Tuesday, September 1, 2009
CAN WE RECONCILE ROLLS, RELATIONS AND IDENTITY?
Can We Reconcile Rolls, Relations and Identity?
Indian Country Today
Story Published: Aug 30, 2009
(Story Updated: Aug 28, 2009 )
Before the 1970s, tribal rolls were controlled and determined by BIA policy, but since then tribes have won the power and freedom to determine tribal enrollment requirements. Nevertheless, many tribes continue with legacy membership requirements from the days when the BIA made and administered the tribal rolls.
The ability to construct and administer tribal rolls is a significant product of the present-day self-determination policy. Determining membership is a fundamental political right and cultural responsibility of any nation. Increasingly, tribal governments are turning their attention to membership issues for a variety of reasons. Gaming tribes have scrutinized their tribal rolls and procedures. Other tribes are managing long-standing debates about who qualifies as a tribal member and who does not. Many Indian nations are rethinking constitutional governments and in the process, developing and recording rules of membership.
Determining membership is a
fundamental political right and
cultural responsibility of any nation.
Creating membership requirements is a great responsibility and for some nations, the exercise has become highly politicized. The possibility of determining tribal membership offers a fundamental opportunity to exercise sovereignty, but at the same time presents councils with the often difficult task of deciding how to define its citizenry. Some governments have very clear, ancient rules. For example, many Haudenosaunee (Iroquois) nations still use a matrilineal clan system, whereby a person reckons descent and citizenship through the clan of their mother.

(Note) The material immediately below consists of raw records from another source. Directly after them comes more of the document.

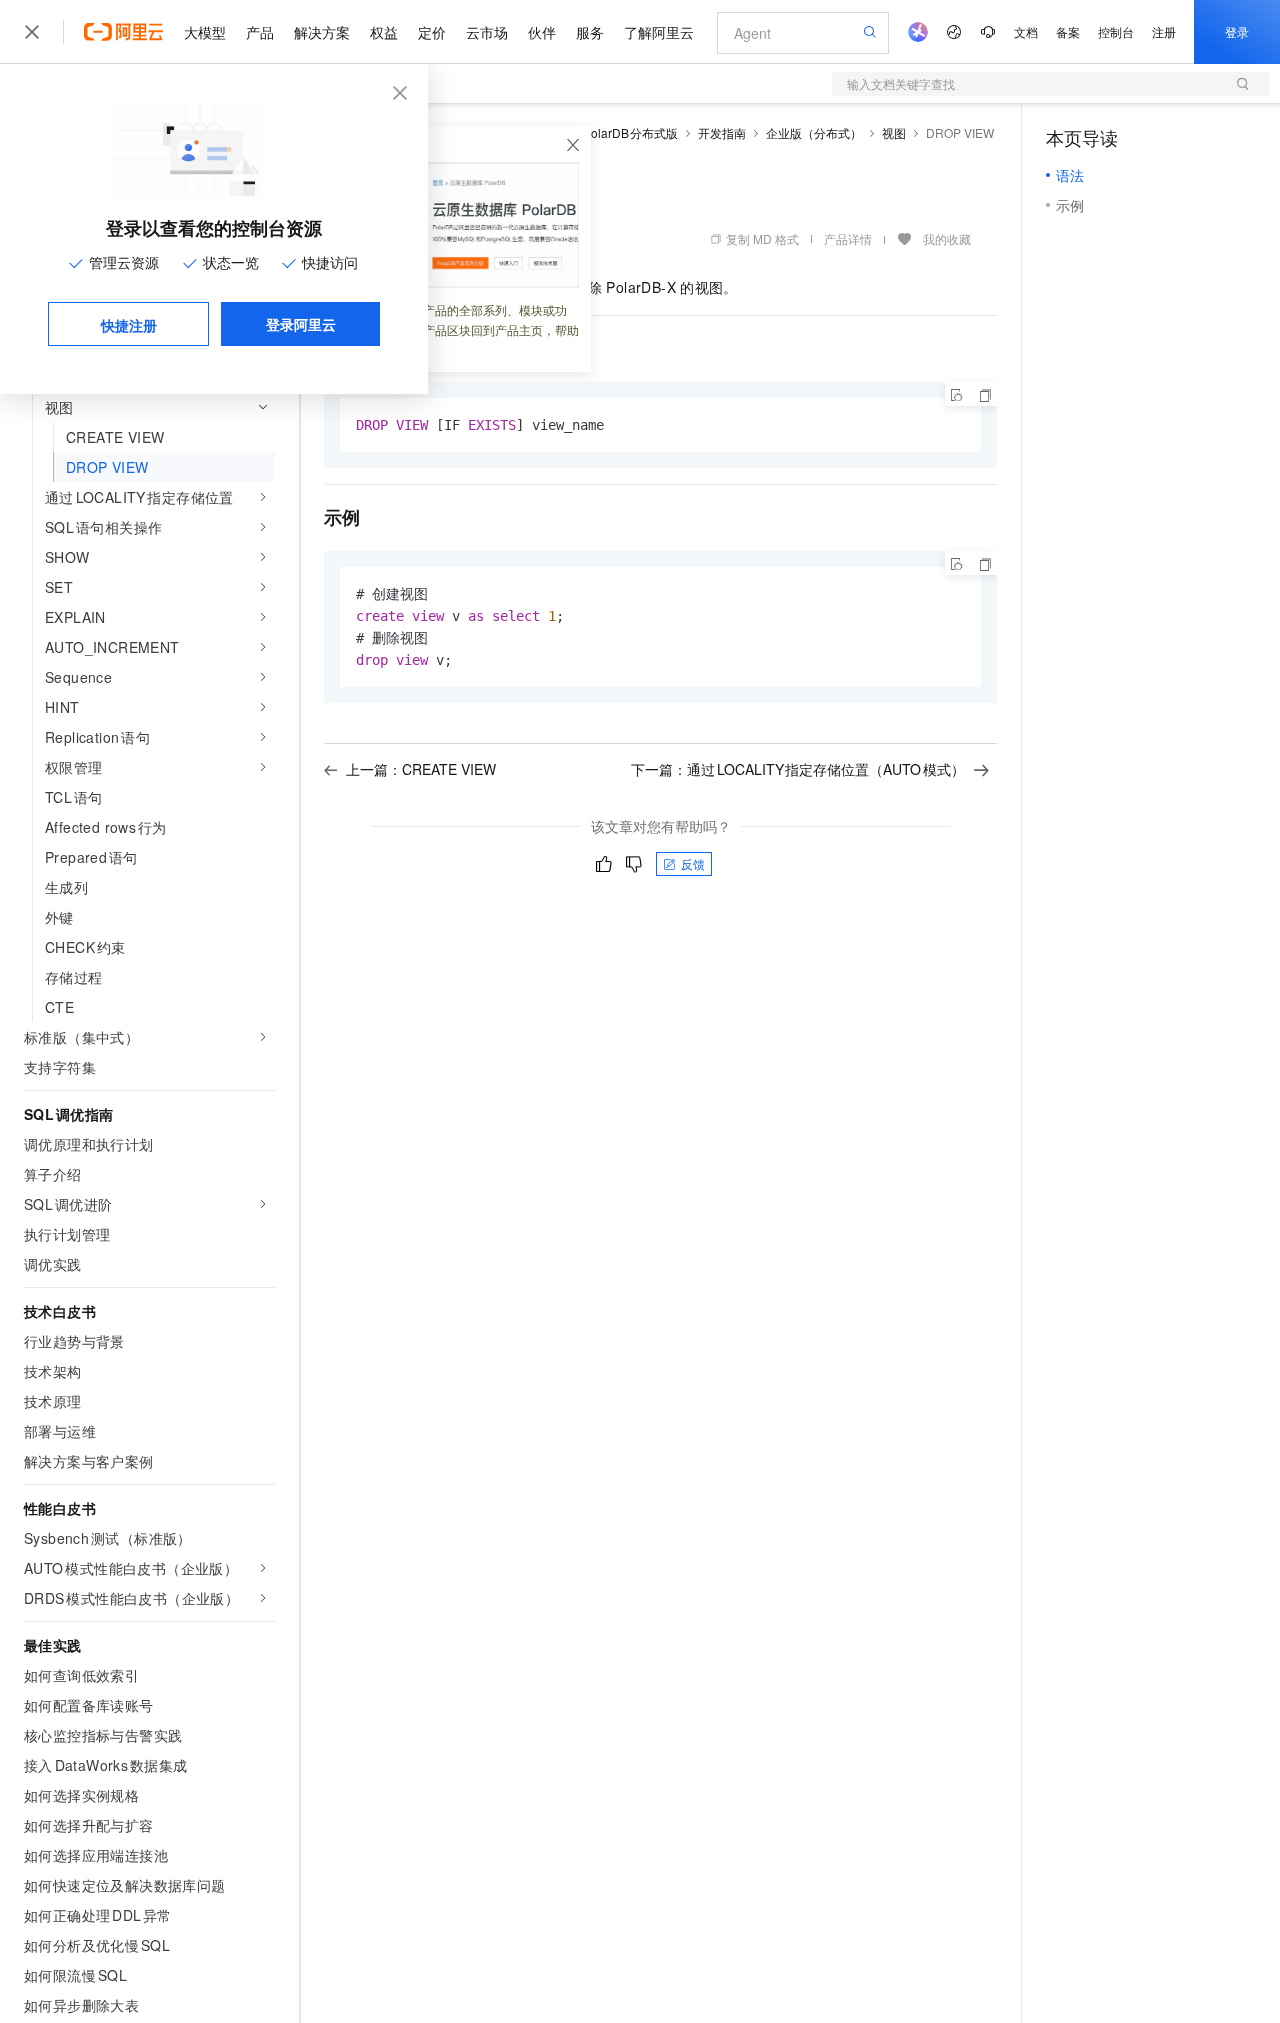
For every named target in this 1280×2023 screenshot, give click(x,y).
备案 (1068, 31)
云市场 (487, 32)
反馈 (693, 863)
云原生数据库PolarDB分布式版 (593, 132)
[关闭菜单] (32, 32)
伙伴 (542, 32)
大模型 (205, 32)
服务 (590, 32)
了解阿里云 (659, 32)
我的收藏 (947, 238)
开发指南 (722, 132)
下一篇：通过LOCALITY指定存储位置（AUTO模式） (798, 769)
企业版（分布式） (814, 132)
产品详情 (848, 238)
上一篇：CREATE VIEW (421, 769)
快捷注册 (129, 325)
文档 (1026, 31)
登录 (1237, 31)
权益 (384, 32)
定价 (432, 32)
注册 (1164, 31)
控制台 (1116, 31)
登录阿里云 (301, 324)
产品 (260, 32)
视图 (894, 132)
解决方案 (322, 32)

Many tribal nations, however, have members who do not know their kinship or clan groups, or their groups are no longer operable or recognized. Further, many tribal governments have adopted bylaws or Indian Reorganization Act constitutions which define citizenship or membership rules according to non-Native constructs, usually without reference to any traditional criteria. This is at least one complicating factor in modern membership disputes.
Embedded within traditional determinations of membership is a moral community, often characterized by shared ceremonial relations. Membership in the traditional way was a kinship, a moral and sacred set of relations to kin, other clans, the nation, other nations, as well as the natural world.

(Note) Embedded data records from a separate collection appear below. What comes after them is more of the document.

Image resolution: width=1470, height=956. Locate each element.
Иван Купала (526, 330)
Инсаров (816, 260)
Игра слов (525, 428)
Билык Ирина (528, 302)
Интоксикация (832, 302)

Most contemporary tribal governments do not use traditional ways to determine tribal membership, although in many communities the continuity of sacred kin groups defines the social and political processes of the community, and are often at direct odds with secular constitutional governments. The words citizen and member do not encompass the moral and kinship structures that continue to inform many Indian communities. Neither citizen nor membership – English words – consider kin group identities, or embrace the worldview of tribal nations. Constructing tribal governments, constitutions and membership rules no longer need be restricted by the legacy of BIA administered membership rules, or even restricted to the secular and individualistic terms of citizen or membership.
Tribal nations should be more conscious of tribal traditions, traditional membership rules, and the social and political power that is represented within community kinship groups and their connections to sacred teachings. We now have a great opportunity to reconsider issues of citizenship, membership and tribal community, and we are free to renew reservations and governments in ways that take into account our own unique cultural histories and kinship relations.
Securing traditional identity and community in contemporary membership and political institutions is a creative and challenging path. By constructing governments, constitutions and tribal rolls that reflect the social and political power of ongoing community relations, we will be more soundly prepared to face the future as tribal nations.